- Data records
● ● ● ●

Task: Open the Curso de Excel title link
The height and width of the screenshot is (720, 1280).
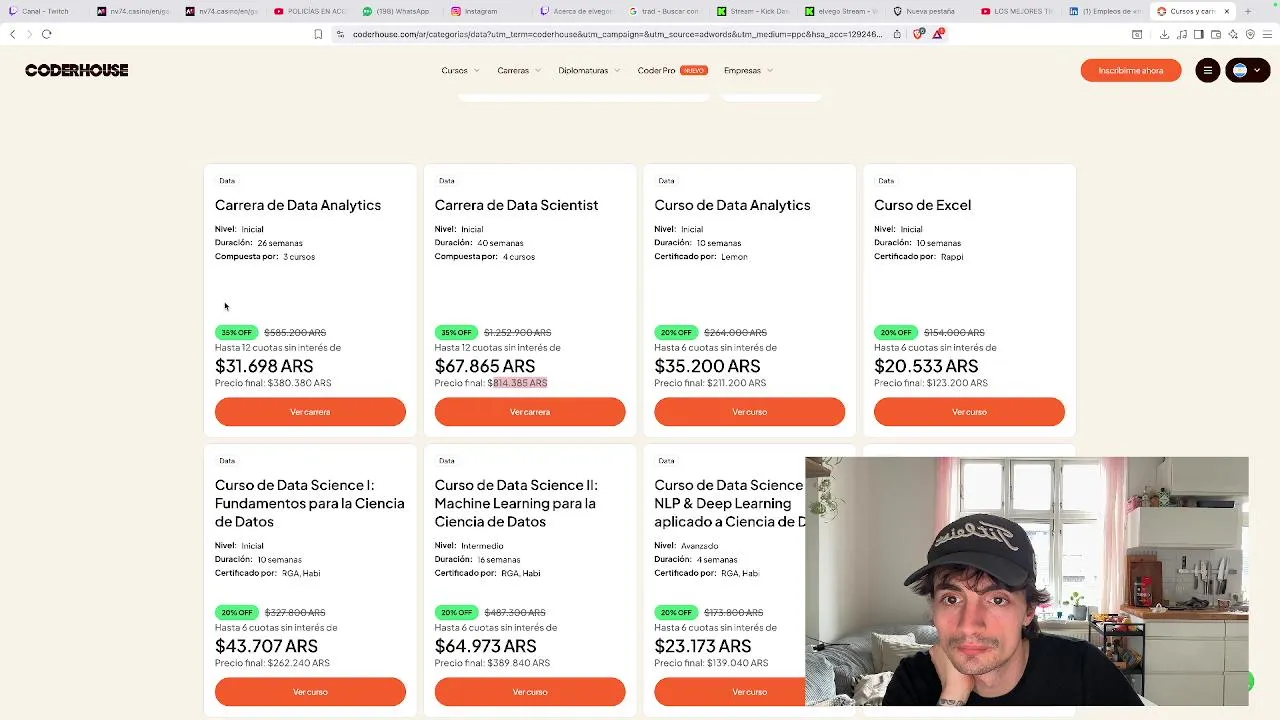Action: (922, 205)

● ● ● ●

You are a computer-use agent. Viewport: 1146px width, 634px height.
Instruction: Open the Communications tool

● ● ● ●

In the records above, locate every line with the string "Open" and copy it.

- Solution for this exercise
Task: Open the Curso de Excel title link
Instruction: Open the Communications tool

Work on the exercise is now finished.